Different from other standard structure-prediction comparative modeling algorithms, I-TASSER creates a 3D model based on structural fragments from different templates ⁶. Generally, I-TASSER will choose the best available fragment to build a model based on the sequence identity between query and templates. Nevertheless, I-TASSER allows limiting the quality of templates chosen from the template library. To examine the overlap between the patches of the models and solved structures as a function of model quality, we tested six different groups of models differing in the cutoff defined for the best sequence identity of the model to the template (10%, 15%, 30%, 50%, 70% and 95% sequence identity). For each group, we compared the overlap between the “model patch” and the “real patch”. As shown in Figure 1, the MCC dropped significantly below the 30% sequence identify cutoff (from 0.31 in 95% to 0.16 in 10%), suggesting that prediction quality decreases when the templates available are not evolutionary related. However, MCC values did not vary significantly between the 95%, 75% and 50% cutoffs. Overall, the calculated MCC values ranged between −0.58 and 0.96. Taken together, these results suggest that when a close homologue (>30% sequence identity) is available, the patchfinder is not highly sensitive to the model’s accuracy. However, for low-quality models patchfinder cannot be used as an accurate predictor of the electrostatic patch.
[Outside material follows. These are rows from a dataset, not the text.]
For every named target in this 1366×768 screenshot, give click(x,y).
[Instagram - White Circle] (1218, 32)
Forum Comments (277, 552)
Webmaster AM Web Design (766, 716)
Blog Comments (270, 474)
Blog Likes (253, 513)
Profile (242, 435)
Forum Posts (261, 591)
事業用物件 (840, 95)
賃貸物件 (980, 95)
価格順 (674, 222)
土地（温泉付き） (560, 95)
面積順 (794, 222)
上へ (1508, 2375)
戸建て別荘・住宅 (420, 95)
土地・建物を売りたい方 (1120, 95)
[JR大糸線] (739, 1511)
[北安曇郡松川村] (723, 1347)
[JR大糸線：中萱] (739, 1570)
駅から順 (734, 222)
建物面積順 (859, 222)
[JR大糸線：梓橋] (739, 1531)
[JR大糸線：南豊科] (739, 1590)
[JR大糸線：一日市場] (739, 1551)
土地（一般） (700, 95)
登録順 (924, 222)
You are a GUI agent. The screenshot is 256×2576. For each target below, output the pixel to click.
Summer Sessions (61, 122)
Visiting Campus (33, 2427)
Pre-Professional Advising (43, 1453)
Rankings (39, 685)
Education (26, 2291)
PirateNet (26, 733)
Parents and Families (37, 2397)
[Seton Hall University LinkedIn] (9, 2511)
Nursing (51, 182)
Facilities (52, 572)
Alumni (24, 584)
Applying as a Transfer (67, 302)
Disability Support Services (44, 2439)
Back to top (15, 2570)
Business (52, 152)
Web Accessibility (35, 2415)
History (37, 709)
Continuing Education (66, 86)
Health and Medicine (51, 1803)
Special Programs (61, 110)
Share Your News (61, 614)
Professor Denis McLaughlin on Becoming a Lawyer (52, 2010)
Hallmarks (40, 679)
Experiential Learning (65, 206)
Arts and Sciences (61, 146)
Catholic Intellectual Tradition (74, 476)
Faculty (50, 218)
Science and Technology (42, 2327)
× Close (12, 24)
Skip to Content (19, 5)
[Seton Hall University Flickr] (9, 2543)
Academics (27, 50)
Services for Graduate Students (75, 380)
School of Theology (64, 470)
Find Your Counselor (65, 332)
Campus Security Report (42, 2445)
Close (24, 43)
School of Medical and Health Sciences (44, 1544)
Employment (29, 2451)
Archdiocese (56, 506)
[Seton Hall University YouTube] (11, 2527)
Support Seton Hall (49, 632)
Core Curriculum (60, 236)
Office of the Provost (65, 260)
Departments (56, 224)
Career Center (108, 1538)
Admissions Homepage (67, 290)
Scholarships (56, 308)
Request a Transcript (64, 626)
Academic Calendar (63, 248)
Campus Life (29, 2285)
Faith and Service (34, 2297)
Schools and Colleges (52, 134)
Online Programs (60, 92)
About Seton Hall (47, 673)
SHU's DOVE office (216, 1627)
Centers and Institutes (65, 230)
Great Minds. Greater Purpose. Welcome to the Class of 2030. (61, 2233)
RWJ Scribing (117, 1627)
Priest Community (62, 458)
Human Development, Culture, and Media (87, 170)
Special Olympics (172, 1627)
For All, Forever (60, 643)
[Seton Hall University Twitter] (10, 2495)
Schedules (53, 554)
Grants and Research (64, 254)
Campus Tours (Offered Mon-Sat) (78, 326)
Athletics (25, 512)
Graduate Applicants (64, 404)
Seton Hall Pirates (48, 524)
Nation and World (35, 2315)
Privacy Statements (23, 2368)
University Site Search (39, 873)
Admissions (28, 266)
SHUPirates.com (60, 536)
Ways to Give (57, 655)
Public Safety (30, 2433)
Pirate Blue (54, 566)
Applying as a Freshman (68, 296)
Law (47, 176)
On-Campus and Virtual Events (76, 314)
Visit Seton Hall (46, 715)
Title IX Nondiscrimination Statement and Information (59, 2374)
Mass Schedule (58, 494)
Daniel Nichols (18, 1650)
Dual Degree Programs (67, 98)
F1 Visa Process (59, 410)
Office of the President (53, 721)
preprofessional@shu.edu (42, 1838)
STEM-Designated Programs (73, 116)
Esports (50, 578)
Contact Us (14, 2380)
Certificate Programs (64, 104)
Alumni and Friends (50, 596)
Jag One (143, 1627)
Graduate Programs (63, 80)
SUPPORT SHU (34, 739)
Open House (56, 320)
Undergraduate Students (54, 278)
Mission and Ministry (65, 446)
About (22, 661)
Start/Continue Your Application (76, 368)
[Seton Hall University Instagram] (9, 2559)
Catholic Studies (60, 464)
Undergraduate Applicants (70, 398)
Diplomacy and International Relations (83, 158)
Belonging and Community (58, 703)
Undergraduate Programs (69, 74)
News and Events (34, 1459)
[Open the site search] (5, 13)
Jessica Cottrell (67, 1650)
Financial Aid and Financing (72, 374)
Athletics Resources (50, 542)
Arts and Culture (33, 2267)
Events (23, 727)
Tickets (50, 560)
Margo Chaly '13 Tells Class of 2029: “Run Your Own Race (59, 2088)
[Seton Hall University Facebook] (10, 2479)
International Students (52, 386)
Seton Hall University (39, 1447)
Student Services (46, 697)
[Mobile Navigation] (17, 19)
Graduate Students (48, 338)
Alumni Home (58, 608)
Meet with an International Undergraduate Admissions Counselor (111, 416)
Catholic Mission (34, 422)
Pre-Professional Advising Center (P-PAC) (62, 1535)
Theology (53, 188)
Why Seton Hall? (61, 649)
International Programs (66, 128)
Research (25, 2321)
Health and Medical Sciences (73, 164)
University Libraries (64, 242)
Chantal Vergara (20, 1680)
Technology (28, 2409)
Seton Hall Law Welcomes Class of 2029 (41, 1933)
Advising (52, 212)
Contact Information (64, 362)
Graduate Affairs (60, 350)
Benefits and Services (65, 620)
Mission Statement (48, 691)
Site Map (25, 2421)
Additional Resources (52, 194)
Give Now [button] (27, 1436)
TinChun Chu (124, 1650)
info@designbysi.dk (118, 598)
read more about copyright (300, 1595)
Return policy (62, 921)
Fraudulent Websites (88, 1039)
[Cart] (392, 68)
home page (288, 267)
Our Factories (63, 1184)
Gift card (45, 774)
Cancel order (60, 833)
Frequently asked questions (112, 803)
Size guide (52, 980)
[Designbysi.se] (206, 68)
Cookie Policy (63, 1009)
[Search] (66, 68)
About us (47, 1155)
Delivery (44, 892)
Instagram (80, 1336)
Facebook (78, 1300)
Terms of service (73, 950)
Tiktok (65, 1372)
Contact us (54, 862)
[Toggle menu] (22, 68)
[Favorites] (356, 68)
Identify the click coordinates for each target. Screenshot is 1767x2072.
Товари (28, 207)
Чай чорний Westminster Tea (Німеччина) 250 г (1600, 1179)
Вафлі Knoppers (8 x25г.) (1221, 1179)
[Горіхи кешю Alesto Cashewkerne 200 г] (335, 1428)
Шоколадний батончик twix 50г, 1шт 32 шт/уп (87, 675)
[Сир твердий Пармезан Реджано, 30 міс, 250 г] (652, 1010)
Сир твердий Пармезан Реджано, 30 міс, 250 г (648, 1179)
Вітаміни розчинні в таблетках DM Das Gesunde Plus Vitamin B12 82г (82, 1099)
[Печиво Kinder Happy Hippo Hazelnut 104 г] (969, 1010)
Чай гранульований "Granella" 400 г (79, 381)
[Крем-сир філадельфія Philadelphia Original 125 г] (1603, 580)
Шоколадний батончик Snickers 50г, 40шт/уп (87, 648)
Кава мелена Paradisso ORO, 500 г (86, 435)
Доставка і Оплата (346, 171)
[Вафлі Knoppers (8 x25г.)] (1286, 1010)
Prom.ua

Based on these results we decided to select the default option of 95% cutoff for further investigation. It is important to emphasize that the models further used in the study were of variable qualities, ranging from 21% to 95% sequence identify to the template with variable coverage lengths (Table S1). Detailed information on each of the individual models is available at http://zhanglab.ccmb.med.umich.edu/RNA_project/ (see example in Materials and Methods)

The histogram represents the mean MCC between the largest positive patch calculated using each I-TASSER model and the solved structure. Standard deviations are shown.

Combined information from several models contributes to patch sensitivity

As demonstrated in Figure S4, the I-TASSER models calculated for a given protein can differ considerably from one another resulting in different electrostatic patches. We speculated that if an AA is predicted to be included in the largest positive patch in several different models, it is more likely to be part of the “real patch” (i.e., the patch predicted on the solved structure). To investigate this, we defined a new term, we named: “combined patch,” which includes only AAs that were predicted to be included in the “model patch” in at least x models (x ranging from 1 to 5). Further, we compared the “combined patch” to the “real patch” and evaluated the overall sensitivity and specificity (PPV) of the method to detect the real patch (Fig. 2). Notably, the analysis was performed only for the 55 proteins for which five I-TASSER models were available. As illustrated in Figure 2A, the positive predicted value between the “real patch” and the “model patch” increased as the “combined patch” was constructed from a larger number of models. On the other hand, as expected, the sensitivity of the “combined patch” improved when we were less stringent (e.g., the patch was constructed from AAs found in the patch in at least one model) (see Fig. 2B). Overall, as demonstrated in Figure 2C, the MCC, which takes into account both sensitivity and specificity, reached its peak (median=0.38) when including at least three models in the “combined patch” and declined gradually when requiring that the AAs will be present in all four or five “model patches”.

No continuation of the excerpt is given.